◆ Consigne écrite 1 ◆
Pouvez-vous renvoyer à l'identique les entrées, tout ce qui va de la ligne contenant "You are a computer-use agent. Screen" jusqu'à la dernière entrée incluse ?

◆ Bloc de texte ◆
Les marchands de sable boudent le Sahara. Et pourtant, le grand désert africain est le premier gisement de la planète pour cette ressource minérale indispensable au BTP et à nombre d’industries. Le paradoxe n’est qu’apparent : il y a sable et sable et les caractéristiques physico-chimiques des légers grains des dunes sahariennes les rendent impropres aux bétonneuses. Trop petits, trop ronds…

Le sable est aujourd’hui un « or beige » aussi convoité, sinon plus, que le pétrole et l’eau : il est un matériau indispensable à toute construction humaine, de la simple maison (300 tonnes sont nécessaires) aux routes (30 000 tonnes le kilomètre d’autoroute). Mais le sable – que les industriels appellent aussi granulat – est tout aussi incontournable pour fabriquer du verre, des semi-conducteurs, des filtres et, bien sûr, pour délaver les jeans… Ces dernières années, la consommation de cette matière première minérale a fait un bond en avant avec la construction d’îles artificielles, par exemple à Dubaï. Au total, le volume des échanges avoisine les 70 milliards de dollars par an.

◆ Consigne écrite 2 ◆
Pouvez-vous prolonger le texte sur le sable à partir de sa dernière phrase ?

◆ Entrées affichées ◆

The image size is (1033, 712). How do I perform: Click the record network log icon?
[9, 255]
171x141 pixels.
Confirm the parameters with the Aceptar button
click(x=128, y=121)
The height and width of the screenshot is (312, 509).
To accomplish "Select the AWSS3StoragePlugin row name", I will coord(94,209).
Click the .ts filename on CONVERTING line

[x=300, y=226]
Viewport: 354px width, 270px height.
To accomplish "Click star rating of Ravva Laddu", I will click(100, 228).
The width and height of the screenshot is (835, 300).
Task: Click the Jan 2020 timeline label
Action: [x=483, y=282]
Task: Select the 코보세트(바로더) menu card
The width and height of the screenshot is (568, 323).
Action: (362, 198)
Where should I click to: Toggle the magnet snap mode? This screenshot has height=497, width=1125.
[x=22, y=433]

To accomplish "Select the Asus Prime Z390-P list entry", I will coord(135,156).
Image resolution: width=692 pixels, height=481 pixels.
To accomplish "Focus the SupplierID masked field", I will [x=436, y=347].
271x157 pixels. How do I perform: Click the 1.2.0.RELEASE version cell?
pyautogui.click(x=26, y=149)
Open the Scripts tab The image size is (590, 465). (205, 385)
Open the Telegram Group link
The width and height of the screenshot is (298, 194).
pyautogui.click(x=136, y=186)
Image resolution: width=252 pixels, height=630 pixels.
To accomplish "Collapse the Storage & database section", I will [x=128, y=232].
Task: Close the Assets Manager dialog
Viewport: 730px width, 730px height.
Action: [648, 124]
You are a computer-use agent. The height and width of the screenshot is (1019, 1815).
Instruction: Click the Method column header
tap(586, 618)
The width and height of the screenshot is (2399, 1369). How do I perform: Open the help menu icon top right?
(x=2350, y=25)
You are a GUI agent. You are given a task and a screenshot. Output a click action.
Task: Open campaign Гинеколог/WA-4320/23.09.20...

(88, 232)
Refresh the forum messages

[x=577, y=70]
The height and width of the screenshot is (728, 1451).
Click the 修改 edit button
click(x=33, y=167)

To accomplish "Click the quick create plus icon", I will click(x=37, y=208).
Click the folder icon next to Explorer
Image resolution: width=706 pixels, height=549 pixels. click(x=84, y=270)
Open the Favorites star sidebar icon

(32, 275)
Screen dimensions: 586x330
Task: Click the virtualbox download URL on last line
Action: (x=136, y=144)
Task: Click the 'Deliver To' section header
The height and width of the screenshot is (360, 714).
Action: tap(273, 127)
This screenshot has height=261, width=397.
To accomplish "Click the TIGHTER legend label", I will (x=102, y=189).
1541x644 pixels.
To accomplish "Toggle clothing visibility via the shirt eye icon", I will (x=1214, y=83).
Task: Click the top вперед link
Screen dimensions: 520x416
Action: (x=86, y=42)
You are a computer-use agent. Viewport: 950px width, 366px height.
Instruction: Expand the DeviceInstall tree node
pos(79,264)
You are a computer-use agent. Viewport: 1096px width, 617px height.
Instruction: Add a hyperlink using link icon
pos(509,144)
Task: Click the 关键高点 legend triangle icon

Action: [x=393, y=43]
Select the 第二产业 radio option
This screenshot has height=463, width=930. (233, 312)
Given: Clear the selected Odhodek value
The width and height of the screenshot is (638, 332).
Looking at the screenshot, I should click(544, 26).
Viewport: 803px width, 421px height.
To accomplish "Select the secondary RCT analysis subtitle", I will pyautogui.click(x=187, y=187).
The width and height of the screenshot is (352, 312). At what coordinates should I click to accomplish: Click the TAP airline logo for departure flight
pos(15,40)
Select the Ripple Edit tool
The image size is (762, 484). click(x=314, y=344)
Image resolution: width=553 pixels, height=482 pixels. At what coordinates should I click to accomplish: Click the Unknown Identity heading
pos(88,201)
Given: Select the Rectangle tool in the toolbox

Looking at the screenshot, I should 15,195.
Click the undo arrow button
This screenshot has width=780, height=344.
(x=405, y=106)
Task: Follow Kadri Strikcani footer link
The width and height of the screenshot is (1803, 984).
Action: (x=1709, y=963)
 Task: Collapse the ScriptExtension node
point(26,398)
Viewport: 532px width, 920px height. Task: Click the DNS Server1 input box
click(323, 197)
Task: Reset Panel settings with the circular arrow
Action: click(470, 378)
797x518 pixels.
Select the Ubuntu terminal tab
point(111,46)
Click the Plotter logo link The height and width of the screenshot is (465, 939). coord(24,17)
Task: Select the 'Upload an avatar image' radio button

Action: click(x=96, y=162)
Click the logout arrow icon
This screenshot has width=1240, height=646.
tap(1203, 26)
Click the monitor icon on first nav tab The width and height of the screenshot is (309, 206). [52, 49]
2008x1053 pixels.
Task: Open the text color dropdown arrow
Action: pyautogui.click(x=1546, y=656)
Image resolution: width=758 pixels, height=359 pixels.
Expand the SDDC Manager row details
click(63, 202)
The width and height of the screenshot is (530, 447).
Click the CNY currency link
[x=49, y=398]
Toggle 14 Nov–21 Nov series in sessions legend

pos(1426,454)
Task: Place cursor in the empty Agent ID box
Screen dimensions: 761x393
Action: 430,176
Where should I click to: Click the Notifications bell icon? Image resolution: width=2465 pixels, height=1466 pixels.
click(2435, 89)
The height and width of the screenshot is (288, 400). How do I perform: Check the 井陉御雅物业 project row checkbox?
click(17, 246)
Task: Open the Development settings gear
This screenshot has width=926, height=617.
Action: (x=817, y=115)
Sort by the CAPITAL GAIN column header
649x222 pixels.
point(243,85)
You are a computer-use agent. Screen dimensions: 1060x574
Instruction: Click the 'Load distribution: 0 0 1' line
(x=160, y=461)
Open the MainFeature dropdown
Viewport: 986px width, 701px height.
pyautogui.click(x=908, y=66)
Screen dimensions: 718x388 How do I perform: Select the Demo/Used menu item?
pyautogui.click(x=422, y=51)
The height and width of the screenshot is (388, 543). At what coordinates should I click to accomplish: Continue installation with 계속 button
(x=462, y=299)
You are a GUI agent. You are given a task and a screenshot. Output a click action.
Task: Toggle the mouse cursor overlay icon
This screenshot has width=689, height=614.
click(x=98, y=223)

◆ Réponse écrite 1 ◆
You are a computer-use agent. Screen dimensions: 1060x574
Instruction: Click the 'Load distribution: 0 0 1' line
(x=160, y=461)
Open the MainFeature dropdown
Viewport: 986px width, 701px height.
pyautogui.click(x=908, y=66)
Screen dimensions: 718x388 How do I perform: Select the Demo/Used menu item?
pyautogui.click(x=422, y=51)
The height and width of the screenshot is (388, 543). At what coordinates should I click to accomplish: Continue installation with 계속 button
(x=462, y=299)
You are a GUI agent. You are given a task and a screenshot. Output a click action.
Task: Toggle the mouse cursor overlay icon
This screenshot has width=689, height=614.
click(x=98, y=223)

◆ Réponse écrite 2 ◆
Mais tout ce sable a été récolté sur les plages, dans la mer, dans des carrières, mais pas dans les déserts. Il y aurait pourtant largement de quoi subvenir aux besoins, notamment avec le Sahara : les dunes de sable occupent près de 20 % de la surface de ce désert de près de 9 millions de kilomètres carrés de superficie. « Il y en a de cette saloperie de sable, d’un bout à l’autre, c’est pratiquement sans limites à l’échelle humaine : on est entré […] dans la partie sableuse de la planète », a écrit Théodore Monod dans L’Émeraude des Garamantes. 

À quoi ressemble-t-il ? De couleur ocre, tirant parfois sur le blanc, les grains sont composés à 95 % de silice, avec quelques pourcents additionnels de calcaire et sels divers. Comme n’importe quel sable, il est le produit de l’érosion de roches travaillées sur des millions d’années par l’eau des océans, transportées par l’eau des rivières, battues par les vents, dispersées par les tempêtes. Au Sahara, les scientifiques ont estimé son diamètre : quand il est proche de la roche-mère, il est déjà petit, autour de 0,5 millimètre. Et quand on s’en éloigne, le grain de sable rapetisse jusqu’à un diamètre de 0,04 millimètre. Un sable lisse, « très fin, mal gradué », disent les ingénieurs.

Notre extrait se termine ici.